[wpkg-users] Problems with the WOW64 mess
Rainer Meier
r.meier at wpkg.org
Tue May 18 12:52:32 CEST 2010
Hi Heiko,
On 18.05.2010 11:50, heiko.helmle at horiba.com wrote:
>> In addition I was under the impression that %TEMP% expands to %
>> SystemRoot%\temp
>> (c:\windows\temp) for the system account. At least I've never seen
>> it expanding
>> to systemprofile\AppData\Temp which looks anyway wrong, if at all it
> should
>> expand to "systemprofile\AppData\Local\Temp" but this would also lead
> to the
>> problems you describe. But I am quite sure %TEMP% of the system
>> profile expands
>> to "windows\Temp".
>
> Did you test this on 7? As far as i know, this did change on 7 - (And
> you're right, it is \local\Temp, but the base path is still
> unfortunately %WINDIR%\system32\systemprofile)
Meanwhile I am not running any Vista OS any more. Only Windows 7 x64 (and some
legacy XP boxes).
However I just accessed a Vista system to check and there is no
%SystemRoot%\system32\config\systemprofile\AppDataTemp folder at all. The system
profile uses %SystemRoot%\Temp for temporary storage which is not virtualized.
> This is true in theory - and the msiexec.exe called by the install.exe
> actually is 32bit, but all msiexec.exe does is call the Windows
> Installer Service via some internal Interface - and that one is 64bit.

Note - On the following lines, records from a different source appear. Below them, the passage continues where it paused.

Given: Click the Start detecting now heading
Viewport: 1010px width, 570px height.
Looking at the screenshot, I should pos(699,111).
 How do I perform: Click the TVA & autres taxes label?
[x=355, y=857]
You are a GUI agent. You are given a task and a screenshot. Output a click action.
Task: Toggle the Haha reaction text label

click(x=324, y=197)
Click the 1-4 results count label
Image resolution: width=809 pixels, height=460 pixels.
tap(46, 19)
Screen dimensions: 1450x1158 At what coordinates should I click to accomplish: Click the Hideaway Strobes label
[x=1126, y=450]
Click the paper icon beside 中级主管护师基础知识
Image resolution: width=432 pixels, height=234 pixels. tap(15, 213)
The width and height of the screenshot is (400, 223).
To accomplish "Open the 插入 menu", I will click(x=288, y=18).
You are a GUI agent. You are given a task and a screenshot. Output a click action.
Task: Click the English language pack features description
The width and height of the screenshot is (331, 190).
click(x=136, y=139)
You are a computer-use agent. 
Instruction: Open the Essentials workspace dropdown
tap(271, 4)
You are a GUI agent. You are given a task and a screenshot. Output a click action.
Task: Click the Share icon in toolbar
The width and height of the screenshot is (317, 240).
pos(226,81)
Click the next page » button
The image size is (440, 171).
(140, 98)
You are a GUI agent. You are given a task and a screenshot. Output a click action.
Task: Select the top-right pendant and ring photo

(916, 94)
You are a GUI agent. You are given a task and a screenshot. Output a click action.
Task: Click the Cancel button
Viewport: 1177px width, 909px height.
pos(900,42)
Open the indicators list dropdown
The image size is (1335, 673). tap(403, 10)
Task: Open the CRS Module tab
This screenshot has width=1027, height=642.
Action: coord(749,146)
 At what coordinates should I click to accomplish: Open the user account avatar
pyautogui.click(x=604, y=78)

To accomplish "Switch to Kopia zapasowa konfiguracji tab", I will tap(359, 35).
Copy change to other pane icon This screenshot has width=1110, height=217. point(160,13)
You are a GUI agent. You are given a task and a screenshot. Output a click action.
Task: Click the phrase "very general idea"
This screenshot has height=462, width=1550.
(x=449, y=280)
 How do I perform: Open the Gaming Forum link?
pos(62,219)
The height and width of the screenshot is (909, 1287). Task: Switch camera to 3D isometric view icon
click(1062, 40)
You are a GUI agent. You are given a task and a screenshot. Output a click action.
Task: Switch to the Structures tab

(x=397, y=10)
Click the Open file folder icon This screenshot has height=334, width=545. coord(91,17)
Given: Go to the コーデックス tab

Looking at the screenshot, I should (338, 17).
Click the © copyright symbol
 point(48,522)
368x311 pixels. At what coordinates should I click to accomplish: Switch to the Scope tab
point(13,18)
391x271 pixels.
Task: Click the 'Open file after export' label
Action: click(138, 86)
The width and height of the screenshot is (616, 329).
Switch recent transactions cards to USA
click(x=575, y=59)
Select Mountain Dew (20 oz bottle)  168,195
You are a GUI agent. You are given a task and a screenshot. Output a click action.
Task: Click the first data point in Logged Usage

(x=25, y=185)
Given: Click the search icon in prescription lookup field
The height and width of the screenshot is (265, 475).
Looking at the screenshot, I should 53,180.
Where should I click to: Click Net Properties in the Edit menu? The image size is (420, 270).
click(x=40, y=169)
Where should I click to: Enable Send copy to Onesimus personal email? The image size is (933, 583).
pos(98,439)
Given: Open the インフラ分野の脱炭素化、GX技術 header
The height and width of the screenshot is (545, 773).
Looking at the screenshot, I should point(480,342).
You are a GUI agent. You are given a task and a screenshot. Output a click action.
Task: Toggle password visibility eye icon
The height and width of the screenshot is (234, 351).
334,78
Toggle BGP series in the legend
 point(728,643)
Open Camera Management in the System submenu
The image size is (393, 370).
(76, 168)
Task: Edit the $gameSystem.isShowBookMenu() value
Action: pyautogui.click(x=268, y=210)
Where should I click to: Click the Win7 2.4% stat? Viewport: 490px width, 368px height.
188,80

I agree that the Windows Installer service is a 64-bit service. However I've
never faced any problems as you describe them. I have to admit that I don't know
all the internals and which part of the installation are performed by the
service. Not sure if it has to pick up the MSI files either. In any case a
64-bit service should be able to access both, system32 and SysWOW64 folders as
it is 64-bit. For sure some paths might be wrong if passed by a 32-bit service
but such things can easily be solved by the service by looking at both
locations. In fact this is also the approach WPKG does. If invoked by 64-bit
cscript.exe it's able to read 32-bit and 64-bit folders and registry settings
and it will just look in both transparently.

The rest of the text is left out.